Instead of running on fossil fuels, fuel cells combine hydrogen (H2) and oxygen (O), causing an electrochemical reaction that produces water, heat and electricity. The oxygen is drawn from the air. The hydrogen can be obtained from a number of sources, from natural gas to plain water. Because there is no combustion, fuel cells produce no greenhouse gas emissions when they are used. But it does take energy to obtain the hydrogen in the first place. If the hydrogen is obtained from water (H2O), for example, the hydrogen (H2) and oxygen (O) molecules must be separated using an electric current (electrolysis) — a current that must be created by some outside source of energy.
Fuel cells can be used to power small items like laptops and cellphones, or they can be stacked to power factory generators or heat buildings. They can also be used to run cars.
In a fuel-cell car, instead of gasoline, hydrogen is stored in a pressurized tank, and the internal combustion engine is replaced by an electric motor powered by a fuel cell instead of a battery. Fuel cells in cars may one day even be used to run household appliances when the car is sitting in the garage. And the waste heat could be used to heat buildings or water.
Fuel cells have so much potential that governments, car manufacturers and energy companies are all investing in their development. Test buildings are being heated and powered by fuel cells — hotels in New Jersey, university residences in Toronto, homes in Belgium, businesses in Germany and Spain. Fuel cells are being used to run forklifts and delivery vehicles, and test cars are on the road in Vancouver, Orlando, Sacramento and Michigan.

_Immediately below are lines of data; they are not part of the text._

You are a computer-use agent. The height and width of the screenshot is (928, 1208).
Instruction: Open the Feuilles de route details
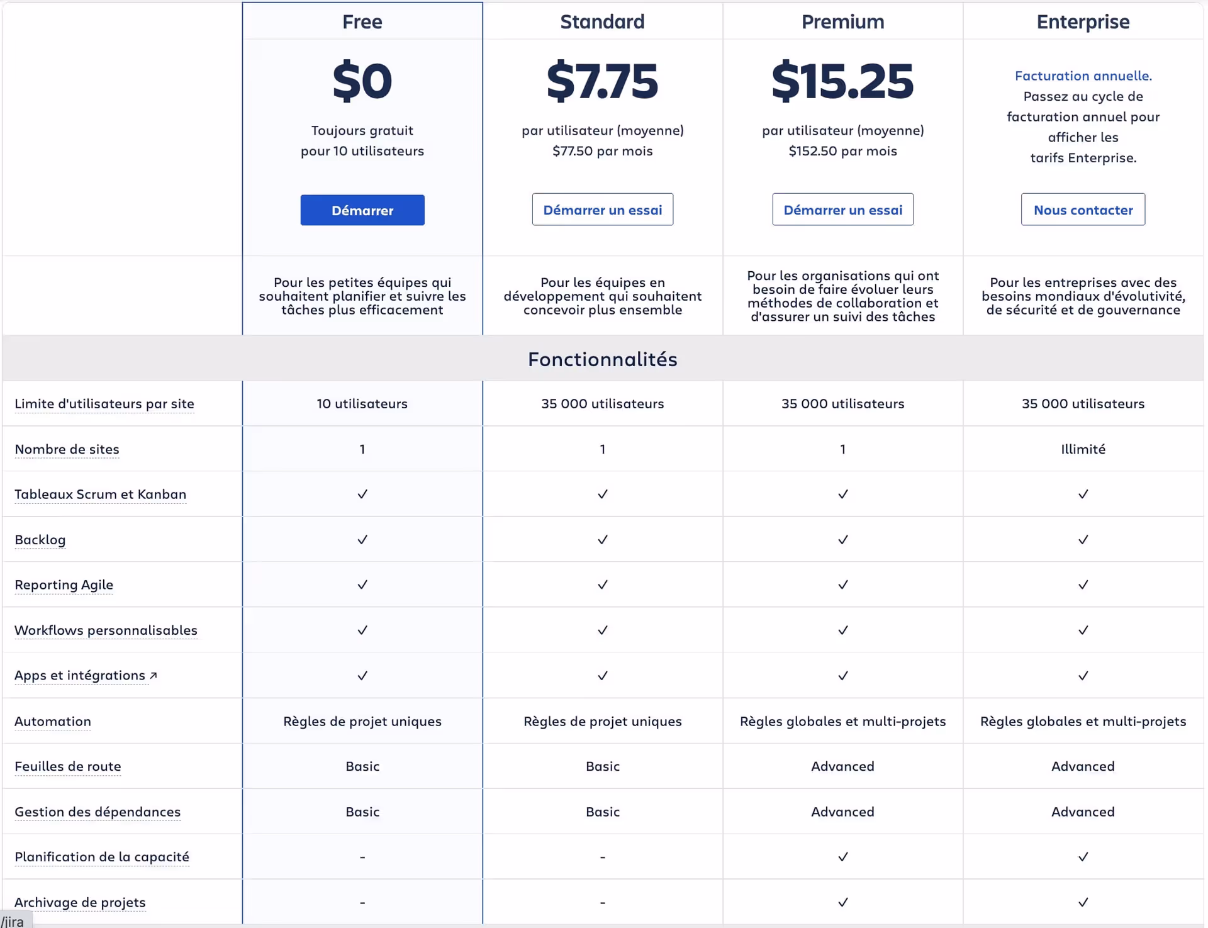68,766
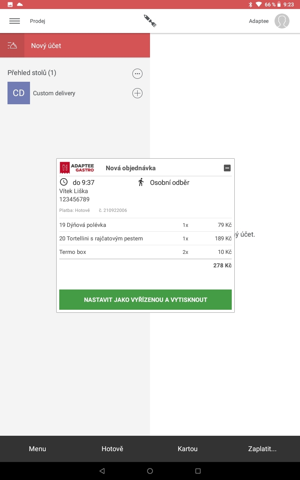The width and height of the screenshot is (300, 480).
Task: Click Nastavit jako vyřízenou a vytisknout
Action: pos(146,300)
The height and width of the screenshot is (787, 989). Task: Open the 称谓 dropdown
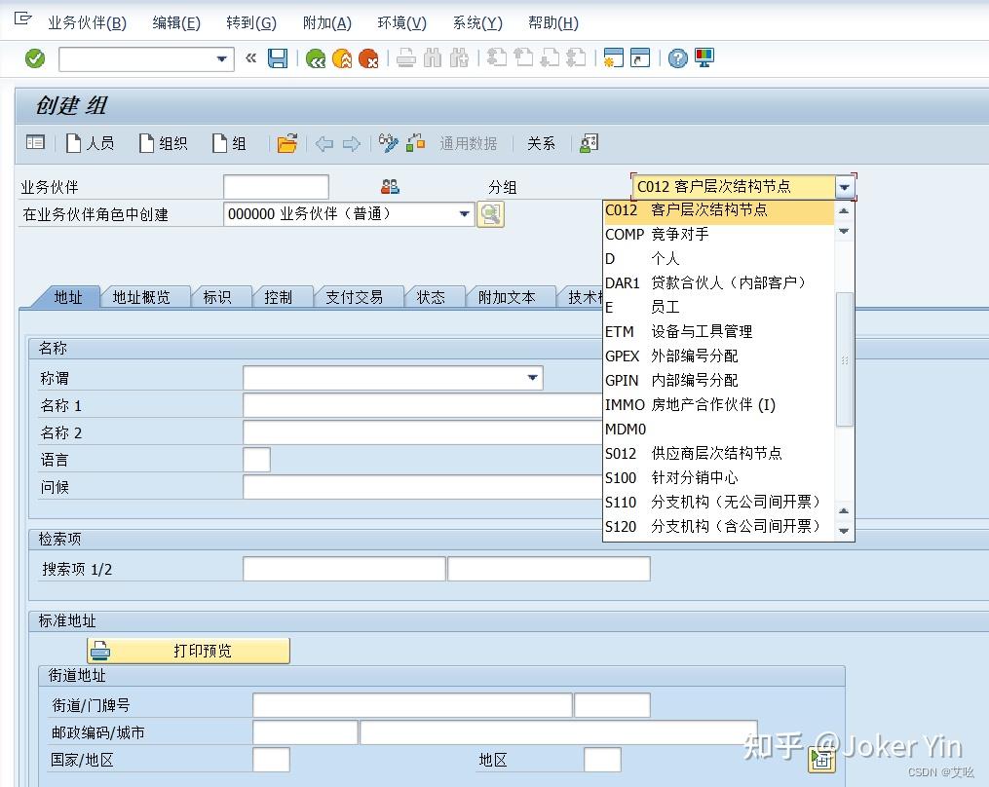point(532,378)
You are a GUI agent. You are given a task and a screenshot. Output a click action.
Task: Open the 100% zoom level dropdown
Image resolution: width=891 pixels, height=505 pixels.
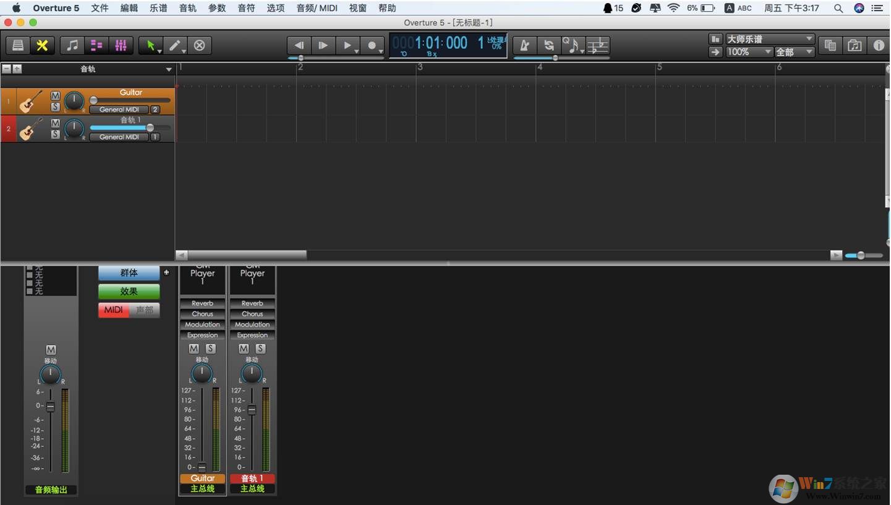[x=748, y=52]
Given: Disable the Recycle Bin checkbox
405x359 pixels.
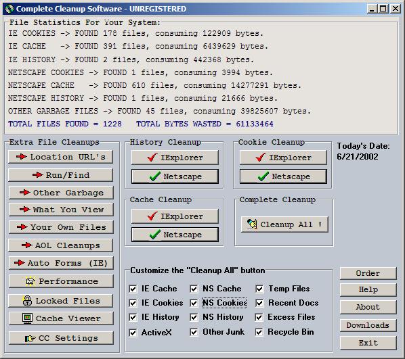Looking at the screenshot, I should (259, 332).
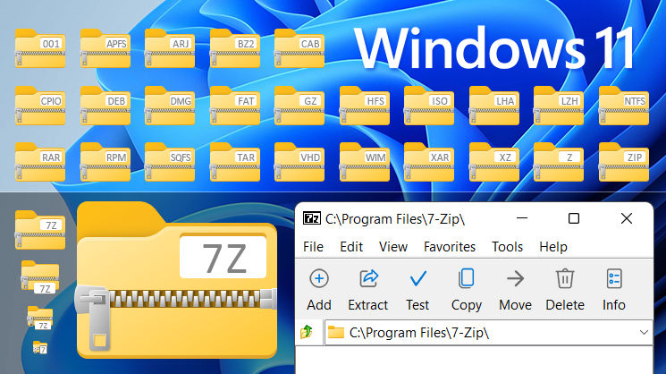This screenshot has height=374, width=666.
Task: Open the Favorites menu
Action: pos(450,247)
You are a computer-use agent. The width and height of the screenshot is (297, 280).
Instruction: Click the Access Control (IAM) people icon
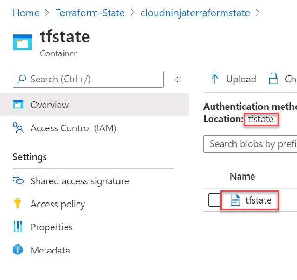pos(18,128)
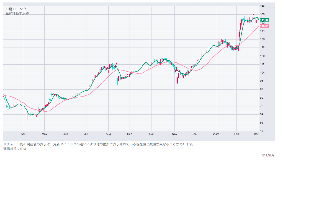This screenshot has height=199, width=319.
Task: Select the Mar month axis label
Action: point(256,134)
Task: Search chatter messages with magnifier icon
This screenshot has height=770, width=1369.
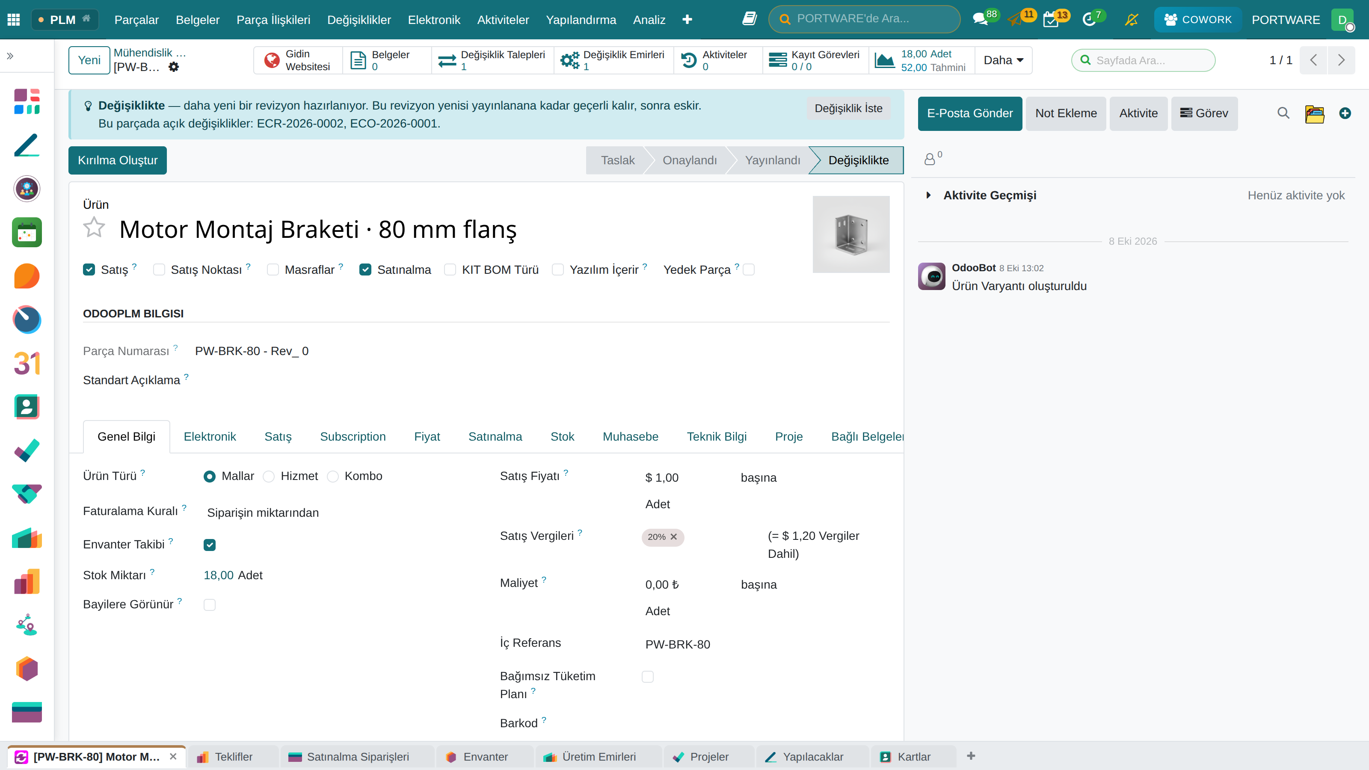Action: [1283, 113]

But so far, the cost of making fuel cells is so high that heavy subsidies are required to attract customers. And there is a long way to go before they will be light, compact, powerful and durable enough to replace the internal combustion engine. As well, the hydrogen must be produced and stored in a compressed form, and a network of hydrogen refueling stations will have to be built. Fuel-cell fans argue that this network will expand naturally, just as a network of gas stations grew up when the first automobiles hit the roads, but most experts admit it will be several years, perhaps decades, before fuel-cell cars are a common sight.
Still, all these new technologies and areas of research must be pursued. That’s good news for today’s students, because global warming is opening up a whole range of opportunities and jobs for young scientists and engineers in a variety of disciplines. Food engineers are developing drought-resistant and salt-tolerant cereal crops. Epidemiologists and biologists are learning how best to cope with warming-triggered diseases and pests. Biologists are tracking bird and butterfly migrations. Engineers are addressing the important task of preserving the planet’s clean water, through conservation, efficient irrigation and desalination and purification techniques. Others are designing more energy-efficient cars, hybrid train locomotives that use half the fuel of traditional locomotives as well as reducing greenhouse gas emissions by up to 90 percent, and more efficient household appliances (in Japan you can buy a refrigerator that uses one-eighth the amount of energy as most ten-year-old fridges, and a buzzer sounds if you leave the door open for more than thirty seconds!16).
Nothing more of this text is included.